Dans le cas de l’aspirine, le Dr. Couteau a déclaré à l’AFP que l’utilisation du médicament de cette manière risque d’empoisonner les salicylates (une famille de molécules aux propriétés anti-inflammatoires), ce qui peut causer un certain nombre de problèmes courants.

« Ça ne sert à rien de se retrouver à l’hôpital pour la seule raison de vouloir tester un masque dont les auteurs n’ont pas les connaissances nécessaires pour concevoir un produit sûr, pour traiter l’acné. Mieux vaut consulter un dermatologue pour ça », coupe-t-il. dans.

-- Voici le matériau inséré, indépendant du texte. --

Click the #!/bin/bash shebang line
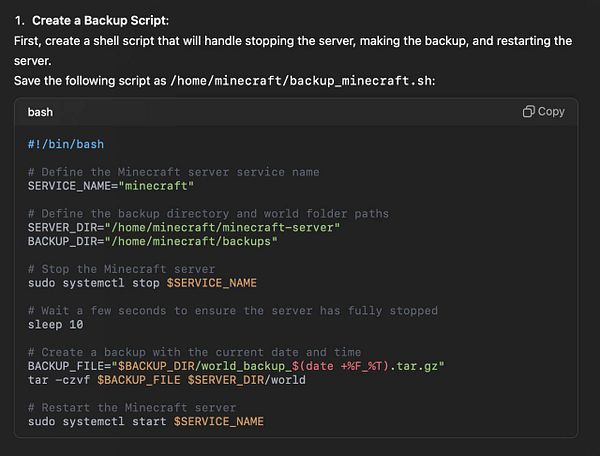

Céline Couteau et sa collègue Laurence Coiffard, également docteur en pharmacie, animent un blog où en 2017 elles avaient alerté sur ces prescriptions à base d’aspirine, « plus étranges les unes que les autres ». Ils y notaient qu’« un rapide calcul montre que cinq comprimés d’aspirine (dose de 1 g) dans un mélange de miel et de yaourt (30 g), cela représente un pourcentage d’environ 15 % d’acide acétylsalicylique », ce qui « fait beaucoup » selon les deux experts. « L’aspirine pour les maux de tête oui, pour les cosmétiques non, absolument non ! », ont-ils conclu.

Traitements contre l’acné

Dans un document de 2015, « la version actualisée des recommandations françaises en la matière », comme l’a indiqué le 16 janvier à l’AFP la dermatologue Laurence Le Cleach, après avoir participé à ces travaux, la Société française de dermatologie recommande un traitement de l’acné selon ses stades. fort.

Capture d’écran de l’algorithme de gestion de l’acné basé sur les recommandations de la Société Française de Dermatologie, prise le 17 janvier 2023 (Marin LEFEVRE)

La SFD note que « le traitement local et/ou général dépendra de la forme clinique de l’acné et de sa sévérité ». Par exemple, « face à des troubles du cycle menstruel ou à un hirsutisme ou à une acné d’apparition prématurée, un bilan endocrinologique et un traitement par un endocrinologue ou un gynécologue doivent être proposés ». Le traitement diffère également selon les caractéristiques du patient.

Ainsi, selon cette recommandation, l’acné légère serait d’abord traitée avec une combinaison de peroxyde de benzoyle (un agent oxydant) et d’un rétinoïde topique (un produit chimique qui débouche les follicules pileux) – mais ces médicaments peuvent différer si la personne traitée est enceinte, car les rétinoïdes topiques ne sont pas recommandés dans cette situation.